Régimen (político) de adelgazar

Al final, tras tanto fanatismo fofisano y protesta por activa y por pasiva contra la manía de la delgadez, me he puesto a régimen. A régimen dietético, sí, pero político, porque lo que me ha decidido no ha sido la báscula ni el espejo ni el cinturón y sus boquetes para atrás como los cangrejos ni las tallas entalladas de los pantalones ni las chaquetas menguantes. Ha sido un principio político de María Elvira Roca Barea en su ensayo Imperiofobia y leyenda negra. La autora se declara firme partidaria de los Estados delgados y fuertes frente a los Estados obesos y débiles. Yo también. La tendencia va en sentido contrario. He decidido actuar, pues, en mi esfera de competencia, y tratar de pasar, por lo menos, el señorío de mi cuerpo al primer grupo. Si lo logro, habré llegado a la utopía estética a través del ensayismo político.
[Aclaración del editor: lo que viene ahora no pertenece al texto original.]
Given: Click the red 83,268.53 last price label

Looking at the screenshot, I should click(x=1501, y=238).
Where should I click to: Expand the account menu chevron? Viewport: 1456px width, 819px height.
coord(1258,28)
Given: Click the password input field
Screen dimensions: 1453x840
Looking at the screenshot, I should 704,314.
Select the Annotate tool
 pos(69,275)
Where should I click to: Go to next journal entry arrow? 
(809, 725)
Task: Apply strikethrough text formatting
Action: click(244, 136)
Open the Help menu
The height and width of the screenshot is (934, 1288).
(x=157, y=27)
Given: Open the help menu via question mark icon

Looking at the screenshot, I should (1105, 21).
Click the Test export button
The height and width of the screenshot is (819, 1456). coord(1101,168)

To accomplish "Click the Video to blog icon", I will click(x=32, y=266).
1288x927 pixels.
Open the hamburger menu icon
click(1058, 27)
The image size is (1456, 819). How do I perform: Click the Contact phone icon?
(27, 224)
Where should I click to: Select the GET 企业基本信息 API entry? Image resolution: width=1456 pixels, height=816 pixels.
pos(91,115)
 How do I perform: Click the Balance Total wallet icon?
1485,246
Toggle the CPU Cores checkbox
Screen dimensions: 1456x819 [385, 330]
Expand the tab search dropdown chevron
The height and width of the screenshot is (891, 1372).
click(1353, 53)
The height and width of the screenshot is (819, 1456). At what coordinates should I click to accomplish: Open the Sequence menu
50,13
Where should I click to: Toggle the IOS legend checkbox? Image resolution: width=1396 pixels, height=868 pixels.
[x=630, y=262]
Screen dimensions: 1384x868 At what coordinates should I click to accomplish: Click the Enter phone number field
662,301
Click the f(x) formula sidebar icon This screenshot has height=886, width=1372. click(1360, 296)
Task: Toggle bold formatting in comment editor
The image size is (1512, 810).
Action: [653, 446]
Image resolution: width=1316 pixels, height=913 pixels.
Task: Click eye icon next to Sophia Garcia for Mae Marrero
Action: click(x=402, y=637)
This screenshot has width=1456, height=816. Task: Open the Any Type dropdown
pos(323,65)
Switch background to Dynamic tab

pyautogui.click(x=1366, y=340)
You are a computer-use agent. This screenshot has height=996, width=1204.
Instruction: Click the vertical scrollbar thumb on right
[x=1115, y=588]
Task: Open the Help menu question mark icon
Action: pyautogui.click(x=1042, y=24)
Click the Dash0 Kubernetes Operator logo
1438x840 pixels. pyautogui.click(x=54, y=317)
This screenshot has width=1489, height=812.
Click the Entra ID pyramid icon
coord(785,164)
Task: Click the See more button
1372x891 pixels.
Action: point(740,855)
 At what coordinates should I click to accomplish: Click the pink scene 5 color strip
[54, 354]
Susana Díaz, en cambio, en su programa electoral para las primarias promete el oro y el moro, esto es, un Estado fofo y derrochón. Dispara con pólvora, si no del rey, sí del soberano: del pueblo soberano en forma de paganos de Hacienda. Eso, en el mejor de los casos, porque, si tanto plan de gasto a todo plan se imputa a la deuda pública, la pólvora correrá a cuenta de los reyes de la casa, de nuestros hijos, pobres, que serán -debido al descenso de natalidad- menos a pagar. Lo digo de Susana porque hoy es noticia, pero les pasa lo mismo a los socialdemócratas de todos los partidos, que son todos.

Lo que conlleva una tentación continua. Comprar votos con promesas. Los políticos del XIX lo hacían directamente. El conde de Romanones echaba mano de pillería y les decía a sus electores: "Vosotros me dais las tres pesetas que os ha dado mi rival por votarle, yo os doy un duro, y me votáis a mí". Le salía más barato y se ganaba fama de espléndido. Tamaña picaresca se le ha celebrado mucho, pero me parece todavía más redondeada la de comprar los votos con promesas a futuro que pagarán, en su caso, nuestros impuestos.

No digo, ojo, que esto sea necesariamente así ni, mucho menos, que se haga con alevosía. Ni siquiera descarto una auténtica inquietud social. Sostengo que, cuando el Estado es débil y tiene sobrepeso presupuestario por una dieta hipercalórica de impuestos, es más fácil que los políticos, al acercarse los períodos electorales o las negociaciones, hagan promesas fáciles y gordas. Como no puedo hacer otra cosa, me he puesto a adelgazar.